Hinduism: 3200 BC, From the Hitopadesa- “One should always treat others as they themselves wish to be treated.”
Zoroastrianism: 600 BC, From the Shast-na-shayast 13:29- “Whatever is disagreeable to yourself, do not do unto others.”
Confucianism: 557 BC, From the Analects 15:23- “What you do not want done to yourself, do not do to others.”
Christianity: 30 AD, From the King James Version , 7:12- “Whatsoever ye would that others should do to you, do ye even so to them.” “
With the way this world seems to be shifting under the power of so many leaders and their ego, there seem to be this world mainly about self-reliance where everyone is taught to look out for themselves and “make it”/ become successful. Sometimes people need to believe they are soo great and build an ego, so they protect themselves from being walked over by others. And there are sooo many people in the world, some people don’t wanna feel insignificant, they want to believe their life has a high prominant importance-no one wants to believe they’re here for nothing
There is no better visual image in my mind, of the human ego stuck in its self-imposed misery, than Atlas bending under the weight of the world.
For example as a powerful Titan, Atlas firmly believed his strength was a match for the power of the gods and was condemned for his hubris. And, like this familiar character in mythology, our own ego is not smart enough to distrust its own strength, so it inevitably gets us into trouble.
Of course, it is the disappointments of childhood that define the limits of our adult ego’s sense of strength and weakened identity.
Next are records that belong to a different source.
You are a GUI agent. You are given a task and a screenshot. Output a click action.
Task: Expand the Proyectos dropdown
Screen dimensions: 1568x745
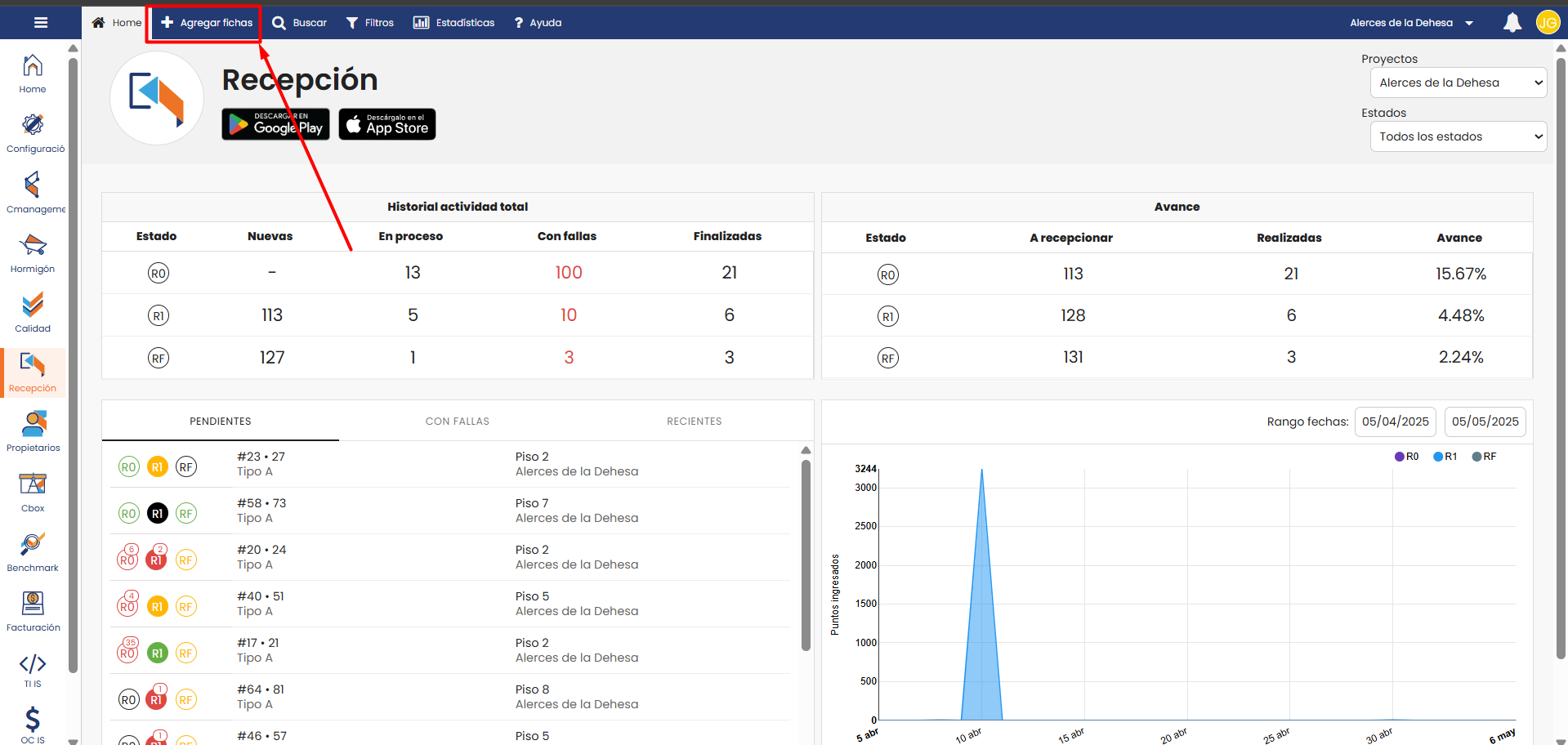pyautogui.click(x=1458, y=83)
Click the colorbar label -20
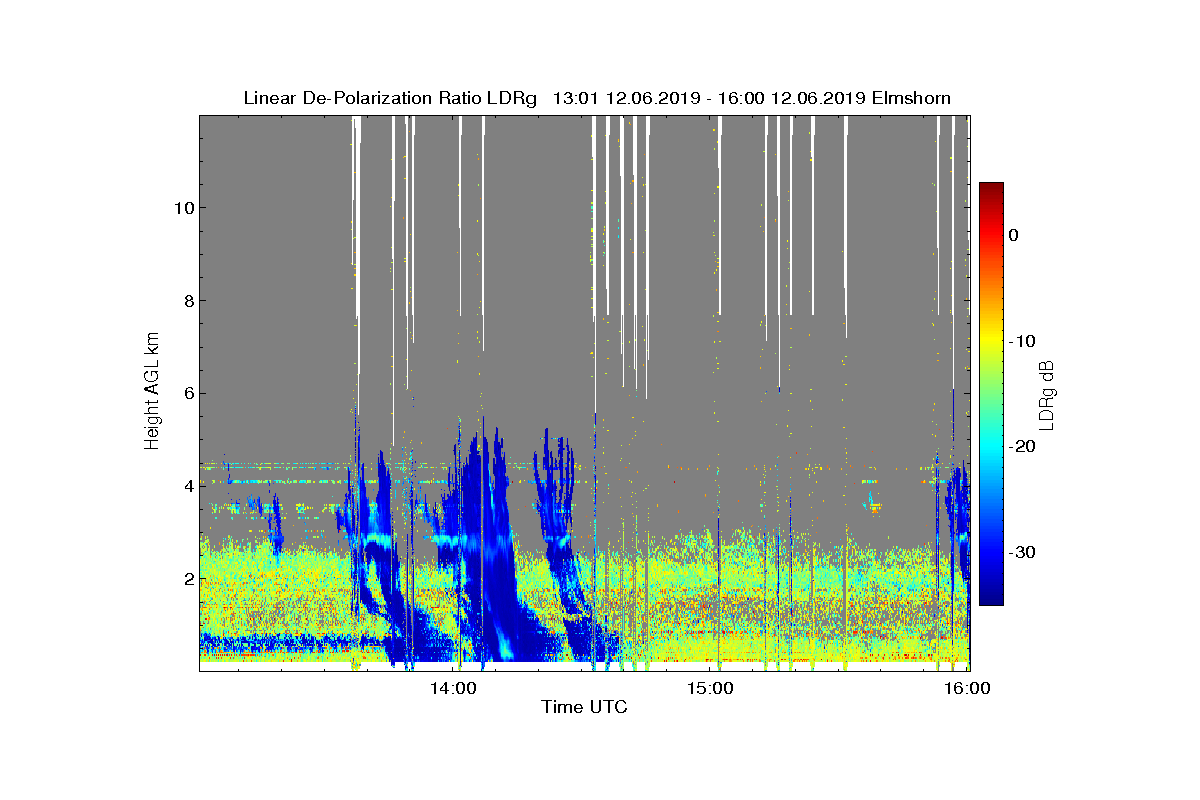The width and height of the screenshot is (1200, 800). 1021,446

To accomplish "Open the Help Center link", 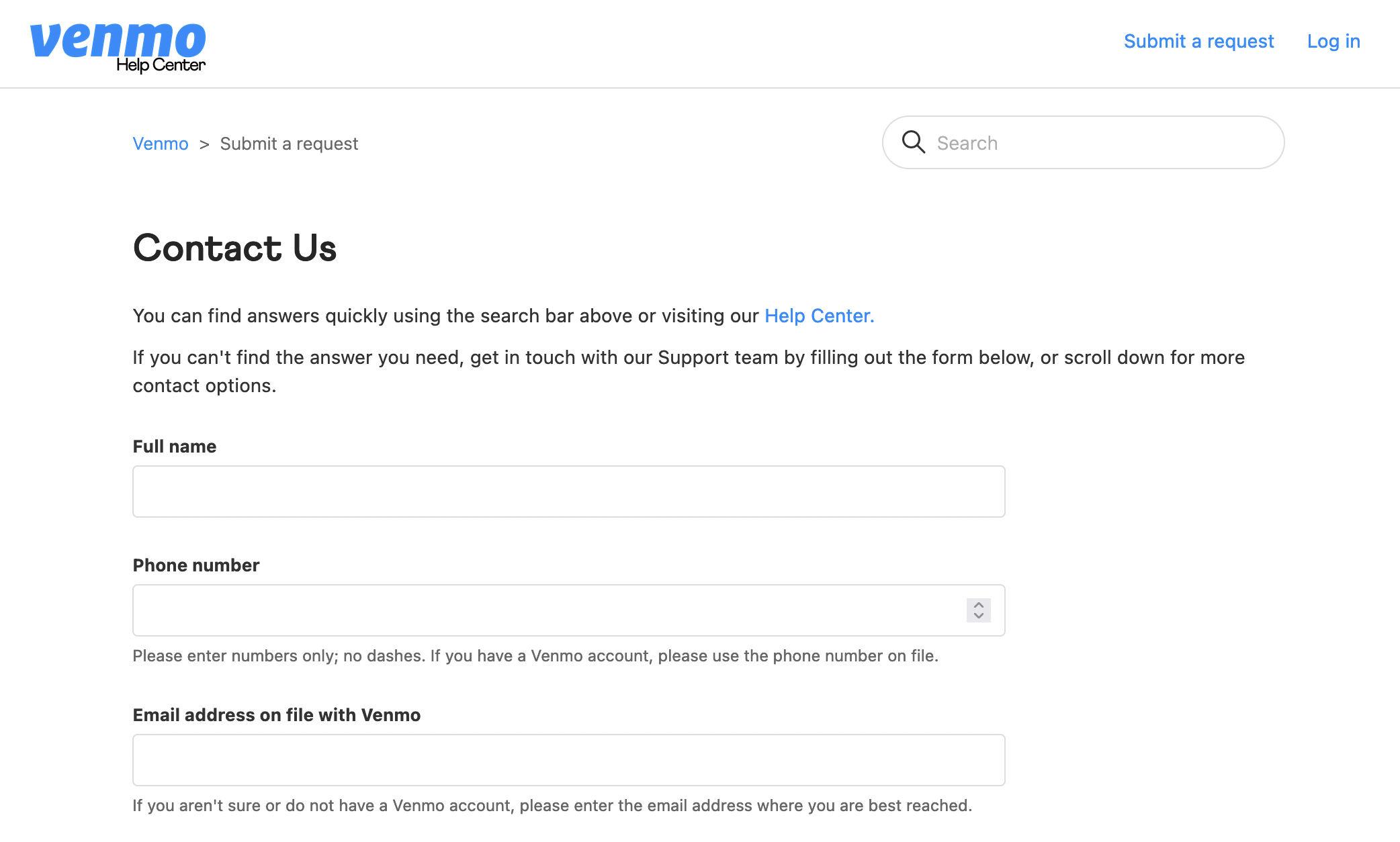I will (818, 316).
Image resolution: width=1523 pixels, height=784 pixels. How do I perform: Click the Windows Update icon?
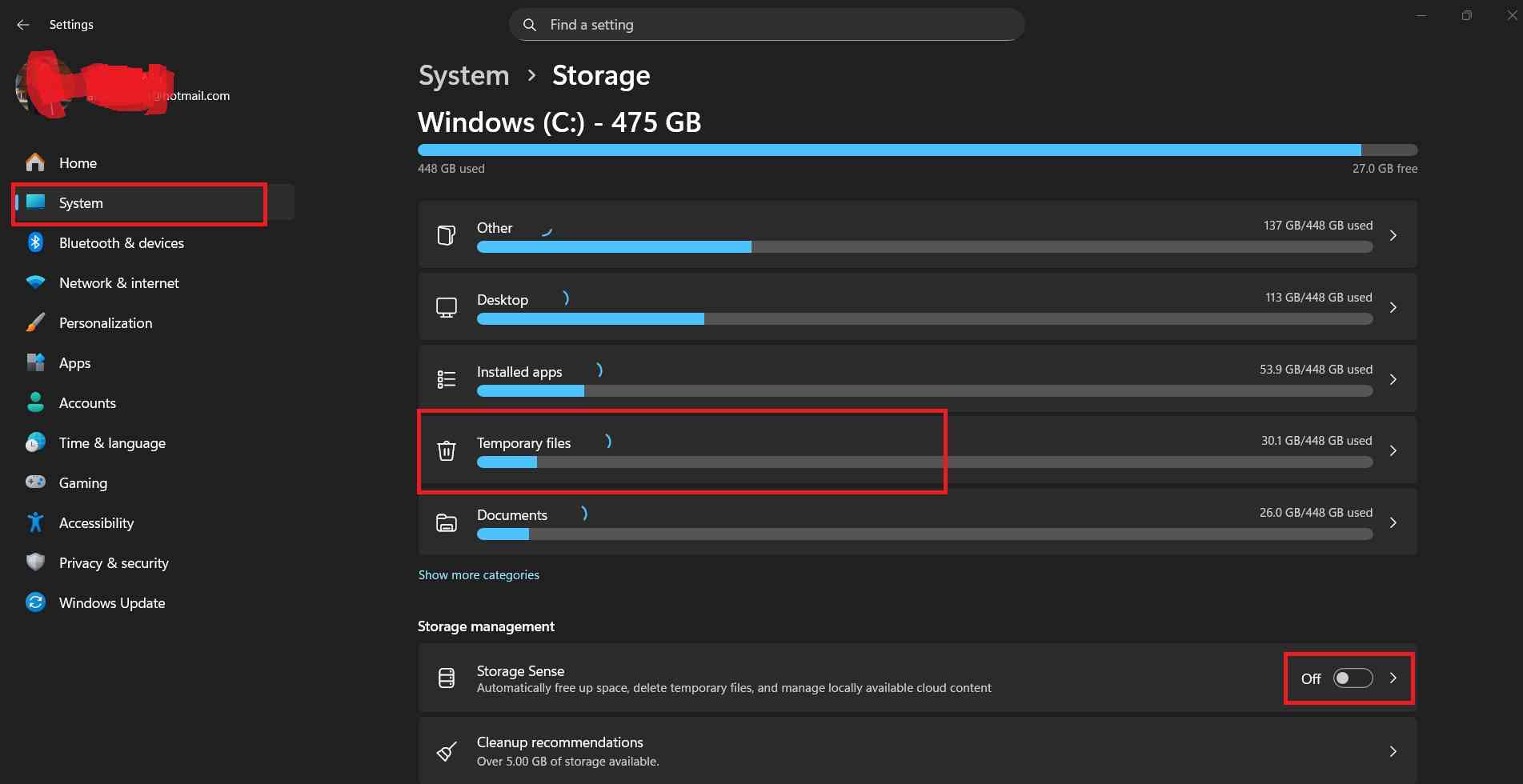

Once we are shamed and chastised by the world for our strength as children, we will suffer under the burden he believes we deserve and will accept that the egos small grasp of heaven is all there is.
In the familiar myth of Atlas, however, it is not the weight of the earth, but of the all encompassing heavens that he must eternally lift, keeping heaven and earth forever separate, and the ego does this as well…. it separates us from joy in our everyday lives. We feel its suffering as our own, and this is difficult to unlearn, but, it is the childish ideal of heaven that is the main burden that must be relinquished. Otherwise the experience of authenticity and full aliveness is impossible.
In the Eleventh, penultimate Labor of Hercules, Atlas is convinced by the Hero to fetch him the golden apples from his daughters, in exchange for taking on the task of holding up the sky temporarily. So, the Titan, thinking this is a good bargain, because he cannot relinquish it unless someone else lifts the weight from his shoulders, agrees to retrieve the apples and offers to deliver them to Eurystheus himself. This mirrors the interior confrontation with the ego as well… only an equally powerful “felt sense of identity” can lift the ego’s psychological burden long enough to escape its misery.
And as the story goes, Hercules is not just brawn but brains by this time, and perceiving the trick, asks Atlas for a little support to rearrange his cloak for the eternal task ahead. When Atlas sets down the apples and takes the weight upon his shoulders, Heracles grabs them and makes his escape without ever having to fight the dragon protecting the Garden of the Hesperides.